An LN solution introduced in March by California-based Lightning Labs has reportedly been more widely adopted than other implementations of the Lightning protocol. Lightning Labs’ LN software has also been tested extensively, but it’s still in its beta stages and still requires considerable work.
Lightning Network Has Grown By 85%?
Recently, however, it was reported that LN adoption rates have increased significantly. These reports are mainly based on the sizeable increase in the total stake amount on the LN, which has increased from 4 BTC, when its network was first launched, to 100 BTC.
This is signifiicant rise indicates that people are gradually coming on board with the solution.
Full-node operators, or block validators, have to stake some of their bitcoins on the LN network in order to be able to verify transactions. There are currently around 3000 nodes that are supporting the Lightning Labs’ LN.
But do these seemingly impressive numbers point to real growth and adoption of the LN? Has this second-layer payment solution really made BTC transactions quicker to settle and more cost-effective?
Very Few Transactions On Lightning Network
At present, very few BTC transactions are being routed through the LN network, which could simply be because it was launched fairly recently. Bitcoin users may not feel confident in using it just yet.

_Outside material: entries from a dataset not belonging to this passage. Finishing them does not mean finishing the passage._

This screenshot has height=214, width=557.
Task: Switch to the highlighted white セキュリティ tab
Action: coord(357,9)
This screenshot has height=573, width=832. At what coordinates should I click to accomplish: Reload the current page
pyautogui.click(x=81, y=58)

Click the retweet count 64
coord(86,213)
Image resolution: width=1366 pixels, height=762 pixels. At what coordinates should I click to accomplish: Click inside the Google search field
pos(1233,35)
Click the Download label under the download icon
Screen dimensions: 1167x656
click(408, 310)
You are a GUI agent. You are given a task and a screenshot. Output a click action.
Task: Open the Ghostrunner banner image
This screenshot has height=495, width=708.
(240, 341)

Because of the currently low number of transactions on the LN, the amount of digital currency that can be earned by its block validators is a lot less than what they have to pay in electricity costs to maintain a full-node.

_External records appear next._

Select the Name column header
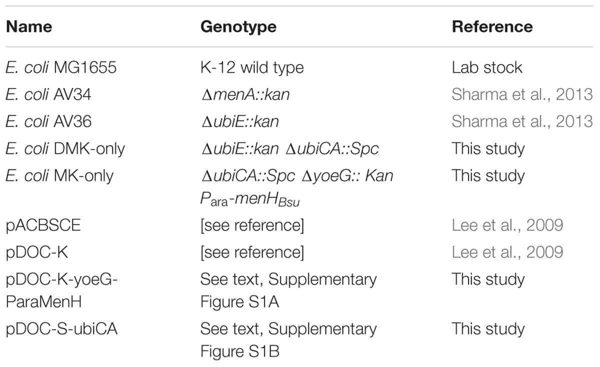Screen dimensions: 600x367 pyautogui.click(x=29, y=26)
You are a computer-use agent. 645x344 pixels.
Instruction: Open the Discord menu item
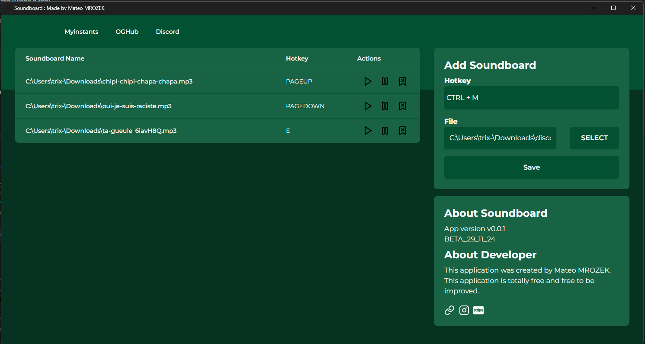point(167,32)
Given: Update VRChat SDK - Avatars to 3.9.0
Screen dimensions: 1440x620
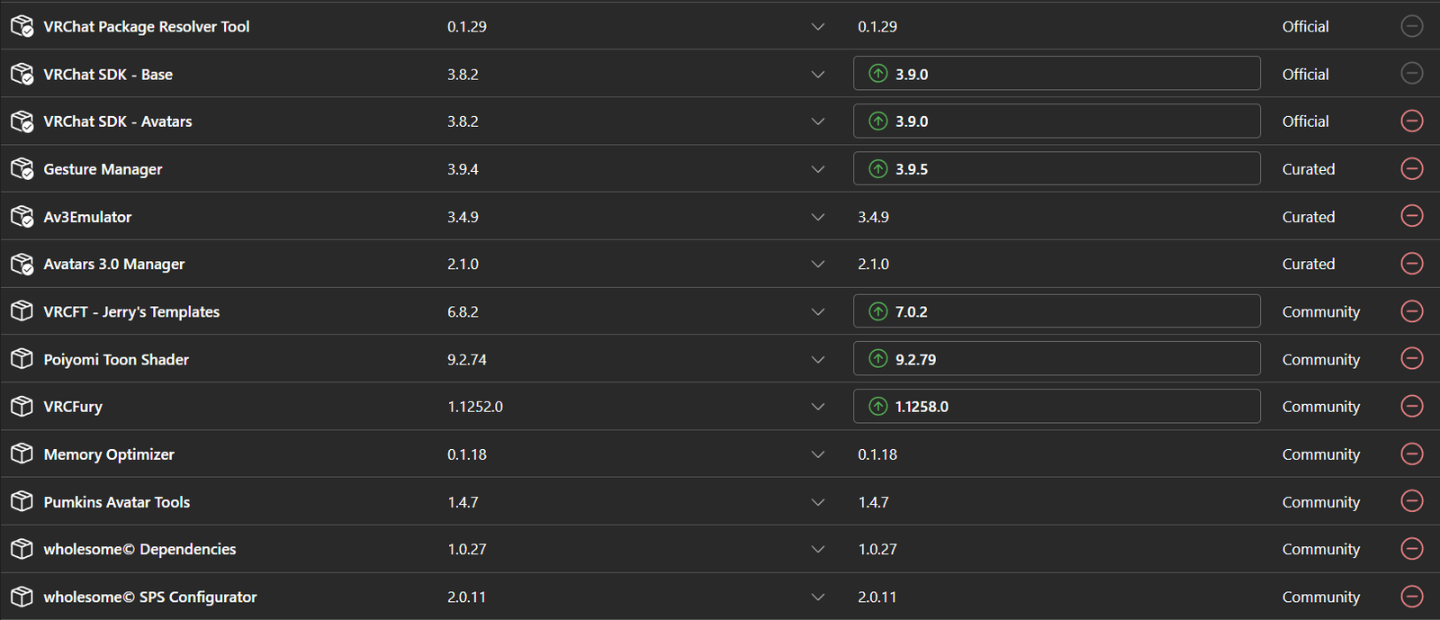Looking at the screenshot, I should click(1056, 121).
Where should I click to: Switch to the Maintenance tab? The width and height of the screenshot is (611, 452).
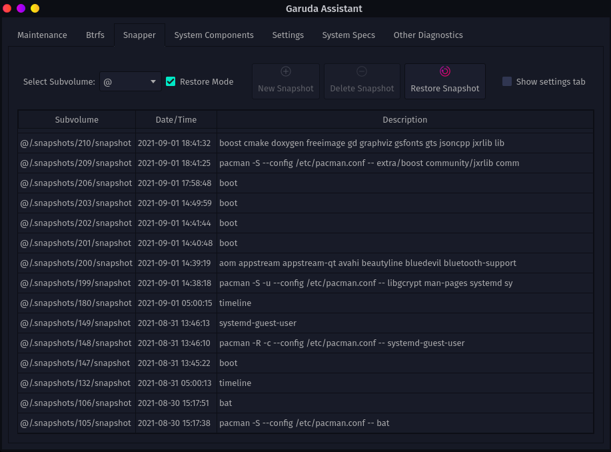click(x=42, y=35)
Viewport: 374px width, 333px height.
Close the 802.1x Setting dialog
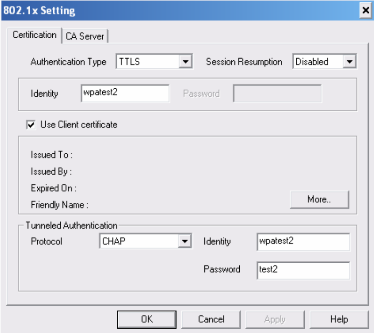[x=365, y=10]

Andreas Brekken, owner of cryptocurrency review website Shitcoin.com, recently experimented with Lightning Labs’ LN by staking 35 BTC on the network. Brekken’s relatively large stake amount effectively gave him 49 percent control over the LN.
The Shitcoin.com CEO soon learned that it was not too difficult to configure an LN node, but he also found the LN network to not be very effective in processing BTC transactions. Brekken reported that he had attempted to send 2,020 satoshis (0.0000202 btc), or only $13 at the time of writing, but he ran into some issues.
The crypto enthusiast explained during his “Lightning Network For Goods and Services” series that he had gotten an error message for the simple BTC transaction he was trying process. Brekken noted:
I click the button a few more times — The error remains the same — I look in the Google Chrome network inspector and SatoshiTweet is returning a generic 500 Internal Server Error response.
“Impractical Even For Highly Technical Users”
Brekken then tried to play “Lightning Spin”, which is a game created for the Lightning Labs’ LN network. This also led to some problems, as the Shitcoin.com CEO said there were several glitches in the game, and he had to keep on reloading his browser just to be able to play it.
Brekken attempted to use the LN network to pay for different services as well. Although there are a few online shops that do support the second-layer payment solution, the crypto entrepreneur said he received many errors messages when trying to actually pay the merchants.
Brekken described his experience with the LN so far, explaining that:
Sending payments using the Lightning Network is cheaper than the regular Bitcoin network, but suffers from routing errors and wallet bugs that make it impractical even for highly technical users.
In late June, a crypto newsletter service called Diar reported that “the success rate for a payment for no more than a few dollars between random LN nodes is 70%.” Diar also said that there was a 99% rate of failure for large BTC transactions.
Notably, Cornell professor Emin Gün Sirer confirmed in June that despite the the number of payment channels increasing by 10-fold since LN was launched, there was still a very high failure rate for most BTC transactions on the LN.
Looking at these reports suggests that crypto enthusiasts should be more concerned about Bitcoin’s (BTC) current scalability problems, instead of worrying about whether the SEC will allow Bitcoin ETFs.